TASK REQUIREMENTS
Rescale the rows from the line with "Identify the location" up to and including the line with "(311, 188)." by reproducing them with the requests kept, multiplying each coordinate in the answers by 1.55 and rounding to whole numbers, halves up. Leave the pictures out.

MATERIAL SUPPLIED
────────────────────

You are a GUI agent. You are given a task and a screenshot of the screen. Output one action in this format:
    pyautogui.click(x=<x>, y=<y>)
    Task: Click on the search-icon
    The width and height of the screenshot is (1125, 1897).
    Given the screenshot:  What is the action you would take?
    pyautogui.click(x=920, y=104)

────────────────────

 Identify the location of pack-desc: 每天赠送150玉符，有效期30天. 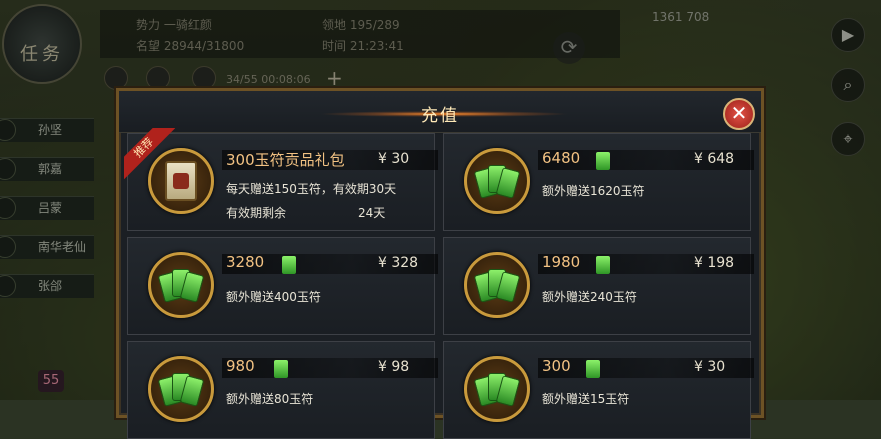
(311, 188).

────────────────────

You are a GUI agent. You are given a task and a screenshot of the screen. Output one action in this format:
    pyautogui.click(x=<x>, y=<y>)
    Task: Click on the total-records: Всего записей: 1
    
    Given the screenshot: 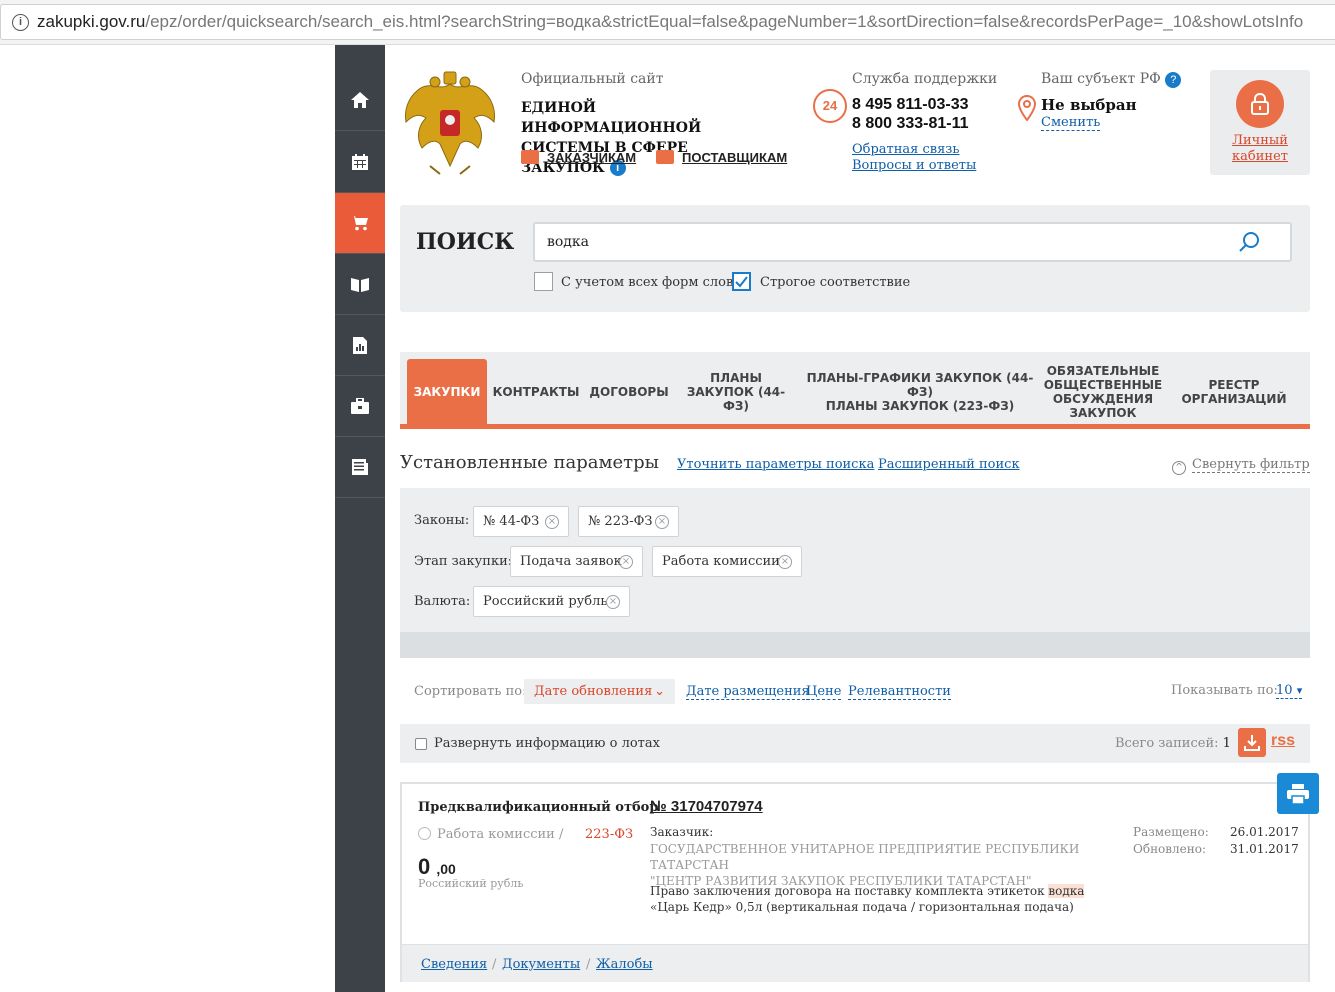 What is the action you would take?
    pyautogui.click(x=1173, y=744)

────────────────────

ANSWER TO THIS PROBLEM
 Identify the location of pack-desc: 每天赠送150玉符，有效期30天. 
(482, 291).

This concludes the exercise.